Ca(2+)/calmodulin-dependent protein kinase II regulates the inflammatory hDPSCs dentino-differentiation via BDNF/TrkB receptor signaling.

CaMKII is a serine/threonine-specific protein kinase that plays a crucial role in normal and pathological conditions. However, limited information is available regarding the roles of CaMKII in dentinogenesis, particularly in an inflammatory context. Previously, we demonstrated the pivotal role of TrkB in inflammation-induced differentiation of hDPSCs into odontoblast-like cells. Here, we investigate the interaction between CaMKII and TrkB during hDPSCs odontogenic differentiation. hDPSCs were cultured and subjected to CaMKII knockdown using siRNA, followed by treatment with dentinogenic media. TNFα-stimulated cells were treated with CaMKII- inhibitor, -protein, or TrkB antagonist, CTX-B. Immunocytochemistry and ARS were used to visualize targeted proteins and calcium deposits. Real-time PCR detected expression levels of odontogenic and mineralization markers such as DSPP and DMP-1. Our data indicate that CaMKII inhibition enhances TrkB protein levels and promotes TNFα-induced transcriptional activation of genes associated with odontogenic differentiation.
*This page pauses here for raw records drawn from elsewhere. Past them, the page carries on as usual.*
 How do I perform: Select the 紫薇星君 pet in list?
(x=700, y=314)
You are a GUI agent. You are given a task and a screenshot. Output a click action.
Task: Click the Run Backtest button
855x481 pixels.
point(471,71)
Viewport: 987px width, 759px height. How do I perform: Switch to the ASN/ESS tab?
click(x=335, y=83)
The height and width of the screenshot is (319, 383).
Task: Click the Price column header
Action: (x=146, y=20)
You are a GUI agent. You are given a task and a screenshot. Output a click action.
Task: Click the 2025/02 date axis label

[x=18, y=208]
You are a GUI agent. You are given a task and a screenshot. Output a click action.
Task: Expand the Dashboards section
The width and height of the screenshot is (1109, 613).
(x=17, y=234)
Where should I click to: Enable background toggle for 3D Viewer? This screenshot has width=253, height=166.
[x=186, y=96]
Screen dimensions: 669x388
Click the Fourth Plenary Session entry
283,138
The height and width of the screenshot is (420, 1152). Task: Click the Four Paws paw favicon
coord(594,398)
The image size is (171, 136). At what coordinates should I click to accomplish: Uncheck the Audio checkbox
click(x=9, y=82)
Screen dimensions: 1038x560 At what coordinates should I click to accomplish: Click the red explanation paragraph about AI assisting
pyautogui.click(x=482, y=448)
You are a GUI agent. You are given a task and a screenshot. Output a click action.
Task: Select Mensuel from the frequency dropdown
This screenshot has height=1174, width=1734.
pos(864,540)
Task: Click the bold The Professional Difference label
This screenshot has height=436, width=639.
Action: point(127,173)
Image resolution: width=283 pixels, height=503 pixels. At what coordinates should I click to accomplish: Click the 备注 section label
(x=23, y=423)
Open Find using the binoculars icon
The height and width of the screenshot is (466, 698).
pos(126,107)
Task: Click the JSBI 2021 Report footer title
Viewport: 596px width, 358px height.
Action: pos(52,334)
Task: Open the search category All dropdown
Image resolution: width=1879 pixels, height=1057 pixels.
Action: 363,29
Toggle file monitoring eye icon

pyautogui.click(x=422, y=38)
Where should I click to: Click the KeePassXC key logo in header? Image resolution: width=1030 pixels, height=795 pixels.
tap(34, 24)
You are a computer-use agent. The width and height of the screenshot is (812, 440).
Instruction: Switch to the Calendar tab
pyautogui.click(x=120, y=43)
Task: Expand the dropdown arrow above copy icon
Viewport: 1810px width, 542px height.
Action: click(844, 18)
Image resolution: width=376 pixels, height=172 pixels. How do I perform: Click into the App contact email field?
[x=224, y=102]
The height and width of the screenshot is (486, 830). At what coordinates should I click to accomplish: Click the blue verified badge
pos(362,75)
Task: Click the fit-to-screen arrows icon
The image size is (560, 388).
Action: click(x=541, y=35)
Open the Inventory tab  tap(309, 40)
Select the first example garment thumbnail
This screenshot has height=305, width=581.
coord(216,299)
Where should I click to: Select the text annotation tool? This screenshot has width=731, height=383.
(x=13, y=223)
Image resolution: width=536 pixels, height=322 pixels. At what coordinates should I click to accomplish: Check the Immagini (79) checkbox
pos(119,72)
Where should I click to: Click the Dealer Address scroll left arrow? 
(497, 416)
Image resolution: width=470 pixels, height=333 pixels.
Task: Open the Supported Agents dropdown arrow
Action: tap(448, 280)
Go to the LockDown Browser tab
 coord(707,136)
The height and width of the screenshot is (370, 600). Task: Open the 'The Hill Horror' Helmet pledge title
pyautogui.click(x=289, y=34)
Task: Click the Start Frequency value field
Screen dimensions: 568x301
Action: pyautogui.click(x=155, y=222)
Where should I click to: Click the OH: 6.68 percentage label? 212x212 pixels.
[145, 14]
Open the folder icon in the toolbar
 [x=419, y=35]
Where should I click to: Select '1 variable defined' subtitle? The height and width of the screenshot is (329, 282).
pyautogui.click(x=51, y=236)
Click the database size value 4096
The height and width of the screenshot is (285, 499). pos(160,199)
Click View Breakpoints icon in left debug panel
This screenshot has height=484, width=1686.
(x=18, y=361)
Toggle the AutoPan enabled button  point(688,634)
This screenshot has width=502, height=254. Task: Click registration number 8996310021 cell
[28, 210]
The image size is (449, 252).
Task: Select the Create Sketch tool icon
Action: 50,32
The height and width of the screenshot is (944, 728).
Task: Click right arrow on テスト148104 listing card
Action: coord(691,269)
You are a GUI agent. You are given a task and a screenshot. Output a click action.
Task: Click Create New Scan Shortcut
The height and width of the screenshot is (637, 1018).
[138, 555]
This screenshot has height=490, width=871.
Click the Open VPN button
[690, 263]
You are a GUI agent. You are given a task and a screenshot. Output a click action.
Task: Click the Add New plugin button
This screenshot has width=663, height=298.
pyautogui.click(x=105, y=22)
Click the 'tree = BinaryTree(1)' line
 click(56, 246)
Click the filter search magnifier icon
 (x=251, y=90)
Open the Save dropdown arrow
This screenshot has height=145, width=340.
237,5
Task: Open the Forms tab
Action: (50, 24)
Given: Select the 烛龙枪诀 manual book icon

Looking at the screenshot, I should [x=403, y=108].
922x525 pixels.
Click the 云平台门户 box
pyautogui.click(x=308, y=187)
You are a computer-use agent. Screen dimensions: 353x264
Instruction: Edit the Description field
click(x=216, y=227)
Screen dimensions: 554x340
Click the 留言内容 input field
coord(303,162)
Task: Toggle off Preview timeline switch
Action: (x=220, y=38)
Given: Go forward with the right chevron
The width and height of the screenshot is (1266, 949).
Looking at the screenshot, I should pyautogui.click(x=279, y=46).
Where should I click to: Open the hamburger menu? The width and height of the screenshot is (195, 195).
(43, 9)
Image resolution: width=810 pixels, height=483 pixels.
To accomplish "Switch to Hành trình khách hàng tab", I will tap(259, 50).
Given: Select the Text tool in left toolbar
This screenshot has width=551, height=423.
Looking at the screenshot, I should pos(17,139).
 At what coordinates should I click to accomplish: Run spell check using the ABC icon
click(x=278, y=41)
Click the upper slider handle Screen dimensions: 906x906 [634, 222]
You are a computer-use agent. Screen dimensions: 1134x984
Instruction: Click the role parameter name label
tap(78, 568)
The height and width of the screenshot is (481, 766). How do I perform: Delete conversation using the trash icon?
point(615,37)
CaMKII knockdown via siRNA and pharmacological inhibition elevated DSPP and DMP-1 protein levels, whereas CaMKII overexpression suppressed their expression. Notably, treatment with TNF-α and a CaMKII inhibitor upregulated DSPP and DMP-1 expression, while co-treatment with CTX-B abolished this effect. Similarly, mRNA expression of DSPP and DMP-1 was reduced at day 10. Mineralization activity exhibited a similar pattern to the expression of these markers. Our findings unveil a novel mechanism underlying the role of CaMKII via TrkB in dentinogenesis, which is vital for the success of hDPSCs engineering strategies.